Assuming your request was auto-approved, the second output of aws sts get-caller-identity should have changed to include the role the Access Server assumed on your behalf and that you're now operating as.

The ini option can be used to persist the credentials to an AWS credentials file. For example:

fmac request --output ini | (echo "[default]" && cat) > ~/.aws/fmac.credentials
export AWS_SHARED_CREDENTIALS_FILE="$HOME/.aws/fmac.credentials"

The url option can be used to quickly open the AWS console. For example:

open $(fmac request --output url)

Assumes open is a command that knows how to open URLs. This command is built-in to macOS, but could be replaced with xdg-open on Linux or start on Windows.
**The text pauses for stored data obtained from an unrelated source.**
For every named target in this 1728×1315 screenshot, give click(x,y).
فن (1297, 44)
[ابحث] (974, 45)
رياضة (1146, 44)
When --reuse is true (default) the CLI will try to find an existing request with the same template and cloud account that has not expired. This is useful when you need new AWS credentials but you only want to create a new access request if a valid one does not already exist. For example, maybe your AWS session expired (only valid for up to 1 hour) but your request has not. Or your AWS credential environment variables were cleared because you opened a new terminal.

Note that you can (and most likely will want to) add --templateId and --cloudAccountId to the above examples to skip the prompt, making it automated and that much faster to retrieve AWS credentials.